Cell transfection: HEK293 cells were grown on a 10 cm cell culture plate in DMEM supplemented with Penicillin/Streptomycin/Glutamine until ~70% confluent, and transfected with 5 µg of plasmid DNA containing a full length mouse Tmcc2 cDNA clone (#MR210162, OriGene, in which the DDYK tag had been replaced by a C-terminal HA tag) in the presence of 15 uL of XtremeGene HP reagent (#06366236001, Roche). Cells were grown for an additional 16 h and lysed.

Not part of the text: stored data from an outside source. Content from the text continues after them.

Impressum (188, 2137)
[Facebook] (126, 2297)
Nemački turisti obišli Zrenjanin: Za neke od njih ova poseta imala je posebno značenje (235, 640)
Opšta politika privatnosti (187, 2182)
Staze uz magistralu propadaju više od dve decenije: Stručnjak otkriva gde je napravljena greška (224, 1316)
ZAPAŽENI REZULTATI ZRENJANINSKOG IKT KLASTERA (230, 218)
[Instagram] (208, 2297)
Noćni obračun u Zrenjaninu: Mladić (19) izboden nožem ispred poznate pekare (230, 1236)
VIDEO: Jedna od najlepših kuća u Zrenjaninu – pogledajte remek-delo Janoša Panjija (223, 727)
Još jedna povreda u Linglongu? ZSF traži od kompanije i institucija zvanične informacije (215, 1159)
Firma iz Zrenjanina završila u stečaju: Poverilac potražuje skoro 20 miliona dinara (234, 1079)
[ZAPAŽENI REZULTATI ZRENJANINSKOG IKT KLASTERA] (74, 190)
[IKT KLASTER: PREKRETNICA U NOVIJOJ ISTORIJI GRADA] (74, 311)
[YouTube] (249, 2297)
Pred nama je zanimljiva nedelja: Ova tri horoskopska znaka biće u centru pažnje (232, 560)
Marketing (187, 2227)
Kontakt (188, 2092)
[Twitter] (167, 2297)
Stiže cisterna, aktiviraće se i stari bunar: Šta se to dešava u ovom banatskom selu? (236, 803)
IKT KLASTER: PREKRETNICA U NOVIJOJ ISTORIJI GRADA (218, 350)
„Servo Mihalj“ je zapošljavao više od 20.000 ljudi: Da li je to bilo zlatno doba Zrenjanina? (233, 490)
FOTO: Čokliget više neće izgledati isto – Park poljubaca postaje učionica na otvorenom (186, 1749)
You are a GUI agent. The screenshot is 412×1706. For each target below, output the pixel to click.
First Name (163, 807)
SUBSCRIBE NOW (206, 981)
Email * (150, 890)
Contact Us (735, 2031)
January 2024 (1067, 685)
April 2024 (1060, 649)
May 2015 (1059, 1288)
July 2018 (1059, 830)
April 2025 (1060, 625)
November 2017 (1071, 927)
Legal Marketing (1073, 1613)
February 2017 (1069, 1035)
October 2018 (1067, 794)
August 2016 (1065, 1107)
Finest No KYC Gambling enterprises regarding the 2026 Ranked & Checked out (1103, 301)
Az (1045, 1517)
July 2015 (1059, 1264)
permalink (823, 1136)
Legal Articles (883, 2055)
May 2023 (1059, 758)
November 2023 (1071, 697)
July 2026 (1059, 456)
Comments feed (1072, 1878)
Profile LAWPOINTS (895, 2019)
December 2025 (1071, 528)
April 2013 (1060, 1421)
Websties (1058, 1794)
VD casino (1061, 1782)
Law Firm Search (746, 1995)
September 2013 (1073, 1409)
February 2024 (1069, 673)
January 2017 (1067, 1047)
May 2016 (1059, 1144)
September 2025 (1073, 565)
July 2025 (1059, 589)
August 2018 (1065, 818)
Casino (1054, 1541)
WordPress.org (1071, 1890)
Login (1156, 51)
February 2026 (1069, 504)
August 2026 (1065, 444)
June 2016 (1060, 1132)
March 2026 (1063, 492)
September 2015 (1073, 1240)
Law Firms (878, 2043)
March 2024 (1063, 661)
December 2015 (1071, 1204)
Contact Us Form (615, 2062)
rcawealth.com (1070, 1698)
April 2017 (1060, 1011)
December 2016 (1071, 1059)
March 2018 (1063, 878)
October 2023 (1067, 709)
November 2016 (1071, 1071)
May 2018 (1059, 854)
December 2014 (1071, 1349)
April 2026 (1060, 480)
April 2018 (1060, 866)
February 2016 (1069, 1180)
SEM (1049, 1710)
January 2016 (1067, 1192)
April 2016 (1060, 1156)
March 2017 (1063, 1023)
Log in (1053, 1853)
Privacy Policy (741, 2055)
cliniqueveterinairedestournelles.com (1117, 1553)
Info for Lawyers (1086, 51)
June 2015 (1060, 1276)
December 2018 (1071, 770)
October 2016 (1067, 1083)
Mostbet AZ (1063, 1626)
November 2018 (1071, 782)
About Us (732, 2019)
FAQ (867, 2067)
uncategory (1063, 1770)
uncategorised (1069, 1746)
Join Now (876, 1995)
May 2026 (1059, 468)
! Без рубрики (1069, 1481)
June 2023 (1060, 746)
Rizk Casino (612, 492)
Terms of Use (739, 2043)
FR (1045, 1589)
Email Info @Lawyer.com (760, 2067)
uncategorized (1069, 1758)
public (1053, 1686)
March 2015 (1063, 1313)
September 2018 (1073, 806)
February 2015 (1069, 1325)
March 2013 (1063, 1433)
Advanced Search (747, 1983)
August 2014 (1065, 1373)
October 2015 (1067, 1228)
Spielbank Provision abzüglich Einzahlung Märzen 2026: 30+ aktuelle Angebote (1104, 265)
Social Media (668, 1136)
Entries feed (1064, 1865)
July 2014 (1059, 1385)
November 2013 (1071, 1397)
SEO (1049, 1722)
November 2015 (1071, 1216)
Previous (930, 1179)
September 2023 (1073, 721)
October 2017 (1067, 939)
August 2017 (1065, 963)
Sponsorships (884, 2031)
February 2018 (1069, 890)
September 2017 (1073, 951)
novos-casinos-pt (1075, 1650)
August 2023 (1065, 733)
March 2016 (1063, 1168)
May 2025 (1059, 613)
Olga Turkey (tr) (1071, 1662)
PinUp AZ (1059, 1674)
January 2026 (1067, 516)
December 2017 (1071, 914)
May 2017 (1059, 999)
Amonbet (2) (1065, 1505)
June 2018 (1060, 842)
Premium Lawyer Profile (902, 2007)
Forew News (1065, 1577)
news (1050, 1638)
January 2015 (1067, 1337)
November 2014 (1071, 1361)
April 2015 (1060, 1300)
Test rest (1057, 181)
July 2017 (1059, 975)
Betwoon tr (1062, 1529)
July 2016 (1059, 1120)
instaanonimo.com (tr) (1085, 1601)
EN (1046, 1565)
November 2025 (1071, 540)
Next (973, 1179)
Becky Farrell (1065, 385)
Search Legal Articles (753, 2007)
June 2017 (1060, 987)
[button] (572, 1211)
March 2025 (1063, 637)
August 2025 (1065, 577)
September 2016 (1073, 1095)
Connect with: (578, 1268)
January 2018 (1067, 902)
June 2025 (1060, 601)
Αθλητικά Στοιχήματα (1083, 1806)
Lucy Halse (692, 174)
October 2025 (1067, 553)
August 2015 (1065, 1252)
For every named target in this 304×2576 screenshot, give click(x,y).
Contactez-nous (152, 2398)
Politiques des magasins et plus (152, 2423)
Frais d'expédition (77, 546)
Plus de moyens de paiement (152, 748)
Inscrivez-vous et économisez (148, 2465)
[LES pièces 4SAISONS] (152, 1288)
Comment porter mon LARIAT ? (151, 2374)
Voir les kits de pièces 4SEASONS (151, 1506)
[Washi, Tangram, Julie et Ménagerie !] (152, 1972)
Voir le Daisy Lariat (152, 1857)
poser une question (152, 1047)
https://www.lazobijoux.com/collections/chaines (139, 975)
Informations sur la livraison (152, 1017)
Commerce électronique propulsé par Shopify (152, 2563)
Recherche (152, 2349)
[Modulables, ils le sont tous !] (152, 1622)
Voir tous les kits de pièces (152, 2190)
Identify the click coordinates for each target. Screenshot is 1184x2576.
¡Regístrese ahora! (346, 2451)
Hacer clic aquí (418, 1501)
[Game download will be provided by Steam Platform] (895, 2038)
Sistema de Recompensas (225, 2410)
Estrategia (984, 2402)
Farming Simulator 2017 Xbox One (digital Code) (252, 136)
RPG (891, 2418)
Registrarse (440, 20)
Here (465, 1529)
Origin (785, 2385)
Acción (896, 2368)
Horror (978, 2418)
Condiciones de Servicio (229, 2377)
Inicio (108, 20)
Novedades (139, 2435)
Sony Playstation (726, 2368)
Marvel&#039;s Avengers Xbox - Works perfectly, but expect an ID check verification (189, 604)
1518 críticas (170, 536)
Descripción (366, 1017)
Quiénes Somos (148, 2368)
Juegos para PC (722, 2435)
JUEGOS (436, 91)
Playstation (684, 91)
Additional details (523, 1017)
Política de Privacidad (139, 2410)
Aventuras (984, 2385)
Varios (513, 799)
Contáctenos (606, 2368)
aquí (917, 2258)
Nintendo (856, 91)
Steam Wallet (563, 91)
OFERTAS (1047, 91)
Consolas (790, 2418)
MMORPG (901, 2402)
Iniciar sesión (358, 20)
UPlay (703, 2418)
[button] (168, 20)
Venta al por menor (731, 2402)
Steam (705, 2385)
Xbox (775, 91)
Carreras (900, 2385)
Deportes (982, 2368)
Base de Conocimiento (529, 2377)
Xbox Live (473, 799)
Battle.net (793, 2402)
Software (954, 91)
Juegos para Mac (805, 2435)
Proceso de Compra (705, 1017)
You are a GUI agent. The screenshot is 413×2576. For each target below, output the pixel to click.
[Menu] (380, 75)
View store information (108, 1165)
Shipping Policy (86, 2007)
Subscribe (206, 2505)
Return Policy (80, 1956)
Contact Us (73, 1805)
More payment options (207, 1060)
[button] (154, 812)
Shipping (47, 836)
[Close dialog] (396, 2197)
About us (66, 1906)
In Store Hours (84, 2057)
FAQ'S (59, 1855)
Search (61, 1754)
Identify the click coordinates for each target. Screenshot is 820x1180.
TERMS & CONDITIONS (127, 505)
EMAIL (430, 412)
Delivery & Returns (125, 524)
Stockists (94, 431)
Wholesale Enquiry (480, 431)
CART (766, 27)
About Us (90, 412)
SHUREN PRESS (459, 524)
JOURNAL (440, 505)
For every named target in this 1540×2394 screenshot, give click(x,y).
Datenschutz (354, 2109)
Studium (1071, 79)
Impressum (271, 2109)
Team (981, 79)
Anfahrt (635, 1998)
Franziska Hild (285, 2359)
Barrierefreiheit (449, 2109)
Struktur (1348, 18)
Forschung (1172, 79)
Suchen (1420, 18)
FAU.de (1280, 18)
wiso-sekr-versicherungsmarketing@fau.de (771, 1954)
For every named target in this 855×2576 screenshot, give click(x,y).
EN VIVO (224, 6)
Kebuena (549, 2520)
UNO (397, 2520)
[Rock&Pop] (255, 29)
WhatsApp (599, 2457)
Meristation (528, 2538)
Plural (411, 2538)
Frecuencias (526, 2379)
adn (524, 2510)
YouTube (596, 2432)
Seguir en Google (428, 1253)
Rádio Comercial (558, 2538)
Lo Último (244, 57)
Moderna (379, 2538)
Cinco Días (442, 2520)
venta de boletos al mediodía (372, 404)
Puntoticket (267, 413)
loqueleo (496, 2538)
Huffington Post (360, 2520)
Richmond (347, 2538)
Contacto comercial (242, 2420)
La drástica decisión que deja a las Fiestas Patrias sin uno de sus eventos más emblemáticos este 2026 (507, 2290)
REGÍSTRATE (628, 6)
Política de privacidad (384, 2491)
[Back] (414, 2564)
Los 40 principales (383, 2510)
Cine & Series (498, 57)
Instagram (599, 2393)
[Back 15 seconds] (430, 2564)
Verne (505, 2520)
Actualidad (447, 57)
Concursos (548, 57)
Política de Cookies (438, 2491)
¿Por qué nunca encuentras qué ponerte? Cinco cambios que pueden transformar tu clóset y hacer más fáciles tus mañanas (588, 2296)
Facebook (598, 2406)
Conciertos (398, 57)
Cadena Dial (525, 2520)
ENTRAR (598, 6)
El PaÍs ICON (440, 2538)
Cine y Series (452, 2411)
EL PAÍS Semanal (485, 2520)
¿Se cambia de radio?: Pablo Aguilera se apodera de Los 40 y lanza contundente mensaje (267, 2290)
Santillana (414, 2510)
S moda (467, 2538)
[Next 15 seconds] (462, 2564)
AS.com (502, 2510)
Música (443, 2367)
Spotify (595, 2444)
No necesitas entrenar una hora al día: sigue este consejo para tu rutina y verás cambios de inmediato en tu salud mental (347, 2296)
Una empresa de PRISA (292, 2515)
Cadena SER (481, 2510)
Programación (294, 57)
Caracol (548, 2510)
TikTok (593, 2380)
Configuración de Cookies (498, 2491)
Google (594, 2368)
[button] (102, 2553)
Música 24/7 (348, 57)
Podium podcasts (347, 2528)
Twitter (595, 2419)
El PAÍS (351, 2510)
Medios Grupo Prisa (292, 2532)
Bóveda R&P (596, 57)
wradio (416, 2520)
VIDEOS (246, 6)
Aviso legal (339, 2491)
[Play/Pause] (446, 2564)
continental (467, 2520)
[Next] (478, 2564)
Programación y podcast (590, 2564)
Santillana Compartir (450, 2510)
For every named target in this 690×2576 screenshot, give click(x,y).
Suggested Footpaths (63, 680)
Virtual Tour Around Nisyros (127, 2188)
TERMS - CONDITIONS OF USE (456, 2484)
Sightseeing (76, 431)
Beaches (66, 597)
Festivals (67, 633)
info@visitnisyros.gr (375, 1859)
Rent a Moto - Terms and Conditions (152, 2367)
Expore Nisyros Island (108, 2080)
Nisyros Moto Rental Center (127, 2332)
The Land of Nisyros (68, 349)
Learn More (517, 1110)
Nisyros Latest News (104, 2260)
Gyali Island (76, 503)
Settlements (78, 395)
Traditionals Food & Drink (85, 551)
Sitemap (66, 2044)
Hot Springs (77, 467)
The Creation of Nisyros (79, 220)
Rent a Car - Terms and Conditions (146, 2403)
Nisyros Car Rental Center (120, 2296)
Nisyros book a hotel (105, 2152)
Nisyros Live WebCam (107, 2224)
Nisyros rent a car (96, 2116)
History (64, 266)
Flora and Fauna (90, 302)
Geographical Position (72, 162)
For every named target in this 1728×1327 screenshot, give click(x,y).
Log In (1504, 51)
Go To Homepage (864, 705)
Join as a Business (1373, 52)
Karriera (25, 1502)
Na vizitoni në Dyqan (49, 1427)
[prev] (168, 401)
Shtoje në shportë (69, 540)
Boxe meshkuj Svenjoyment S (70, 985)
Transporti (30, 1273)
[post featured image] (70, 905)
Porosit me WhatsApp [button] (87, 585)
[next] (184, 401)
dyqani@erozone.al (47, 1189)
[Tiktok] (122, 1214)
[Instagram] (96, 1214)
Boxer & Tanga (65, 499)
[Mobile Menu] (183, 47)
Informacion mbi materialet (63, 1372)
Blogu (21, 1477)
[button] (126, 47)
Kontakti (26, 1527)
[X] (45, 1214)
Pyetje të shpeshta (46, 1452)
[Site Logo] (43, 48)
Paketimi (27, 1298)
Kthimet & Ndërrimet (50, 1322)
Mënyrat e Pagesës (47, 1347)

Western blotting: Protein extracts were prepared in 0.5% Triton X-100 in 50 mM Tris-Cl pH 7.5 with protease inhibitor cocktail (Complete tabs, EDTA-free # 11697498001, Roche). Extracts were mixed with 2× sample buffer with 5% β-mercaptoethanol and incubated at room temperature for 15 min. Samples were subjected to SDS-PAGE on a 10% TGX gel (#161-0183, Bio-Rad, Hercules, CA, USA), with Precision Plus Protein Dual Color Standard (161-0394SP, Bio-Rad). Proteins were transferred onto a 0.45 µm PVDF membrane (Hybond #10600023, Amersham, UK). Membranes were blocked with 5% non-fat milk or 5% BSA in TBS with 0.1% Tween and incubated overnight with the anti-TMCC2 Rabbit Polyclonal antibody (25042-1-AP, Proteintech, Rosemont, IL, USA) [30] diluted to 1:2000 in 2.5% milk, followed by three washes with TTBS and 1 h incubation with HRP coupled anti-Rabbit secondary antibody (A0545-1ML, Sigma, St. Louis, MO, USA) diluted to 1:50000. Membranes were washed three times in TBS and incubated with ECL Plus reagent (GERPN2236, Sigma). Chemiluminescence images with exposures ranging from 5 s to 5 min were taken with Amersham Imager 600.

Statistical analysis: Statistical analysis and data plotting were performed in Microsoft Excel with the Real Statistics add-on or in GraphPad Prism 8.4.3 (GraphPad Software). Statistical significance of observed effects was assessed using parametric (unpaired Student t-test) or nonparametric (Mann–Whitney) tests, as indicated in figure legends.